Saturday, January 22, 2011

"To Kill a Mockingbird": A new book and documentary


Mary Murphy

Verb.org is a sponsor of Decatur Docs, a new series of indy documentaries being shown in downtown Decatur, GA. Tonight (Saturday January 22) the group presents the Southeastern premiere of Mary Murphy's new film Hey Boo: Harper Lee & '"To Kill A Mockingbird."

Mary Badham, who played Scout in Robert Mulligan's 1962 film adaptation of the novel, is scheduled to appear.

Murphy did not interview the reclusive author, now 84, who gave her last interview in 1964 and lives quietly in Monroeville, Alabama.
“She has in the past written ‘hell no’ on the tops of letters from reporters,” Murphy said recently in the online Access Atlanta site. “I felt fortunate her agent even agreed to meet with me. I did not expect to talk to her.” The film does include talks with Lee’s sister Alice and her New York friends Joy and Michael Brown, who on Christmas 1956 gave Lee money to take a year off from her job as an airline reservations clerk. Lee used the money to work on the novel.
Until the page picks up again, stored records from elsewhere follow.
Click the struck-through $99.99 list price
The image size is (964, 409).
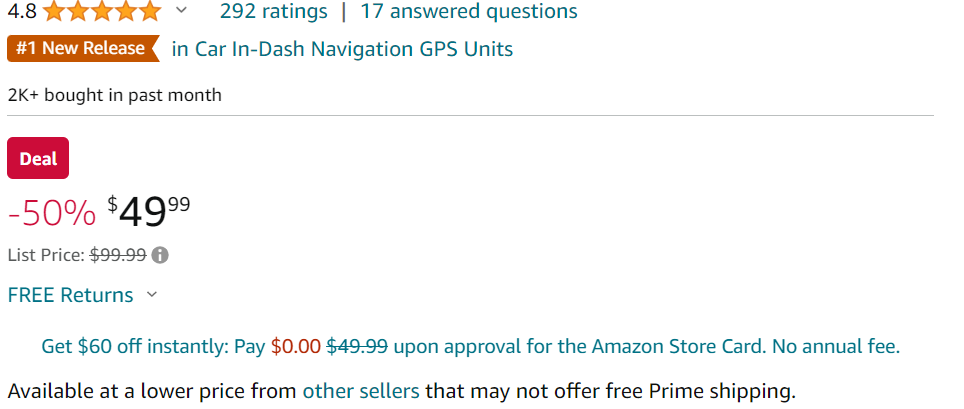click(x=118, y=255)
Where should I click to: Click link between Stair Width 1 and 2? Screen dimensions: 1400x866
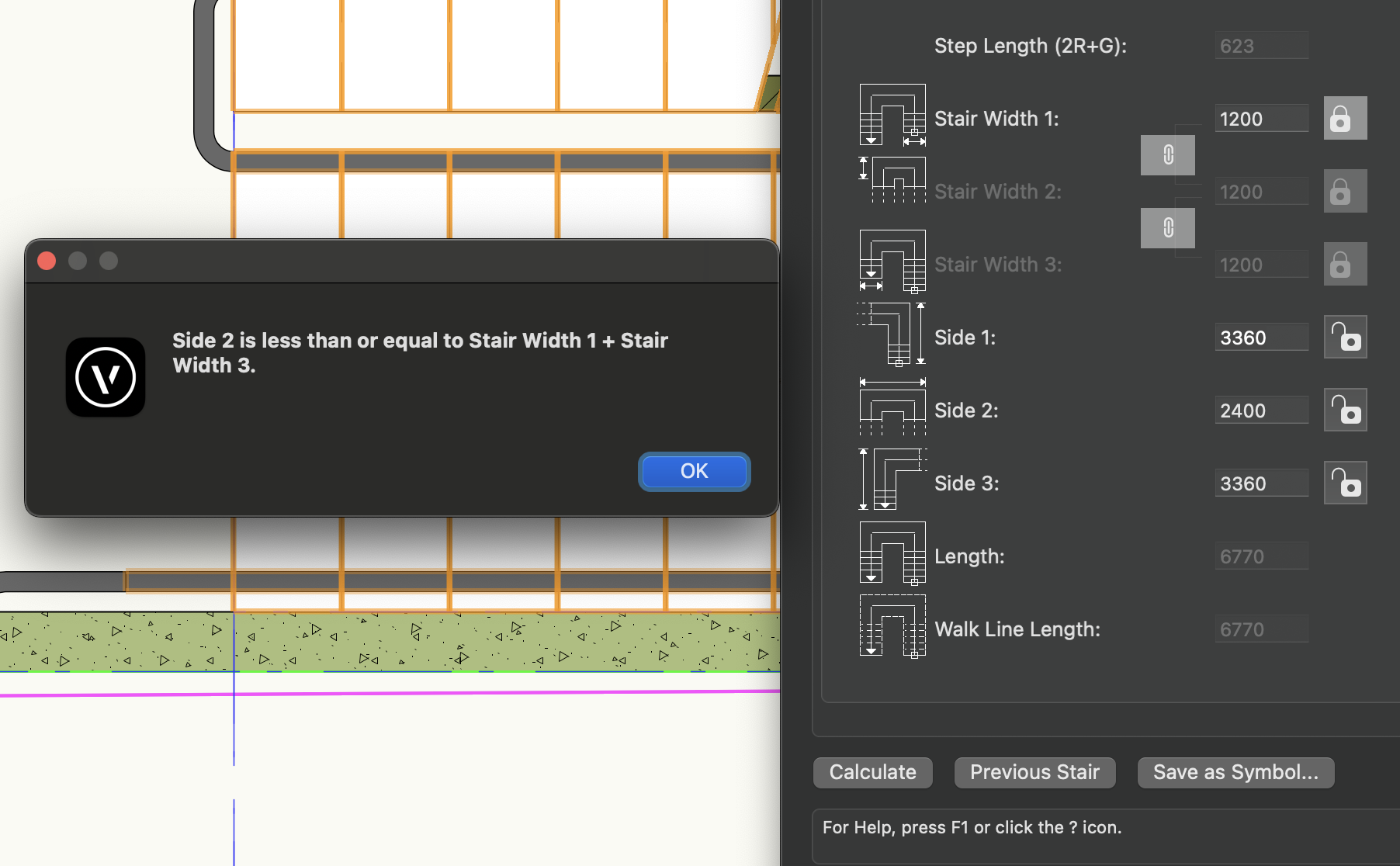click(1167, 155)
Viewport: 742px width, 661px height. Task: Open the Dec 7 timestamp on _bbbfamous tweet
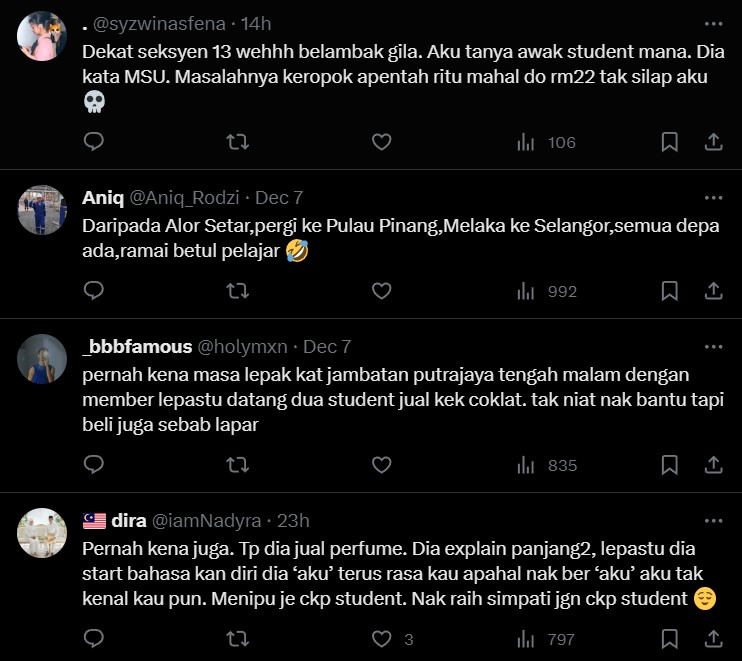pos(327,347)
Lynn Peisner of Access Atlanta calls the documentary "an enlightened love letter." As the Verb site puts it, "In the popular mind, there are two giants of Southern Writing: Mockingbird, and that trashy thing whats-her-name wrote over on Peachtree Street." An hour before tonight's 8 p.m. screening at Decatur High School's Performing Arts Center, Murphy will be signing copies of the documentary's companion book Scout, Atticus and Boo: A Celebration of Fifty Years of To Kill A Mockingbird, recently published by HarperCollins.